Tasks:
A. In the Friedman test thread below, rewrite the paragraph beginning "I would like to ask whether" more briefly, keeping its main facts.
B. Carry the Friedman test thread below forward from the point where it stops.
(Beginning of Excerpt to read)
June 25, 2016 at 11:00 pm

Dear Dr. Zaiontz,
I would like to ask whether there is a difference between the result of the Friedman test and the Wilcoxon test if participants are assessed on two occasions. Can I use Friedman test in such a situation? I ask because I have found somewhere an information that the Friedman test can be used for 3 or more correlated samples.
I would be grateful for your advice.
Joanna
Reply
- Charles
  
  June 27, 2016 at 9:43 am
  
  Joanne,
  Friedman’s Test is essentially the Wilcoxon’s Signed Ranked Test where there are 2 or more (repeated measures) groups. When there are two groups the results should be the same, but I suggest that you try using both methods and see for yourself.
  Charles
  Reply
Evonne

April 3, 2016 at 5:39 am

Hii..
May i ask some question regarding how to differentiate blocks and treatment in Friedman test? Izit always that blocks is row , and treatment is column?
Thanks…
Reply
- Charles
  
  April 3, 2016 at 10:13 pm
  
  Evonne,
  The treatments are the columns and the subjects are the rows. Each subject can be considered to be a block.
(End of Excerpt to read)
(Beginning of Data section)
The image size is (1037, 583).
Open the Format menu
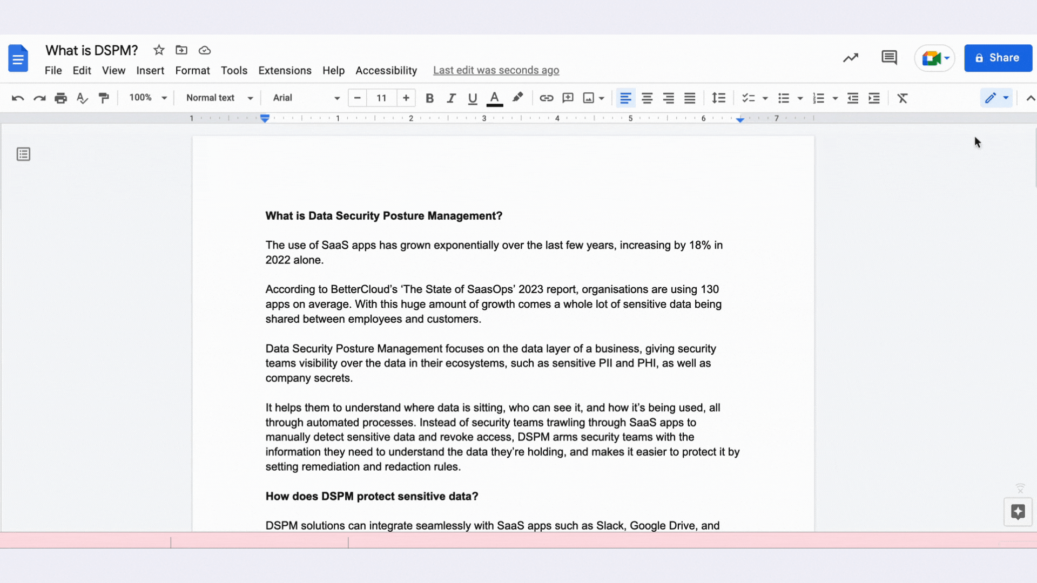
(End of Data section)
Results for the exercise:
A. If participants are assessed on two occasions, do the Friedman and Wilcoxon tests give different results, and can the Friedman test be used? I ask because I read that the Friedman test is for 3 or more correlated samples.

B.
  Charles
  Reply
Laurie

January 14, 2016 at 6:41 am

Hello:
I am trying to download Real Stats for use with my Mac, using Excel 2008. It seems to have downloaded (it is listed as an Add-On) but I can’t seem to open (or find reference to) the application in Excel. Might there be a compatibility problem? I would like to be able to run a Friedman’s Test. I’ve never worked with add-ons in Excel before but this seems like a potentially very useful tool.
Reply
- Charles
  
  January 14, 2016 at 8:46 am
  
  Laurie,
  Unfortunately, Excel 2008 does not support VBA, which is a requirement for any add-in, including Real Stats. You will need to use either the Windows version of Excel or Excel 2011 or Excel 2016 (Mac) to use Real Stats.
  Charles
  Reply
Christian Cabezas

December 22, 2015 at 3:36 am

Dear Dr. Zaiontz,
I have a sample of 100 people who ranked 14 elements based on their relevance. I have been looking for the right test to analyze if there exist a significant difference in the rankings. I have not found any other alternative that the Friedman tests and then post hoc (Wilcoxon’s signed ranks test on all 45 pairs, using a Bonferroni correction). However, i found in a blog that one assumption of Friedman test is that there should be repeated measures from the same participants (at least three). So, according to the blog, it is supposed to be used only for repeated measures. Do you think that I can still use this test for my specific research case? Thanks for your advice!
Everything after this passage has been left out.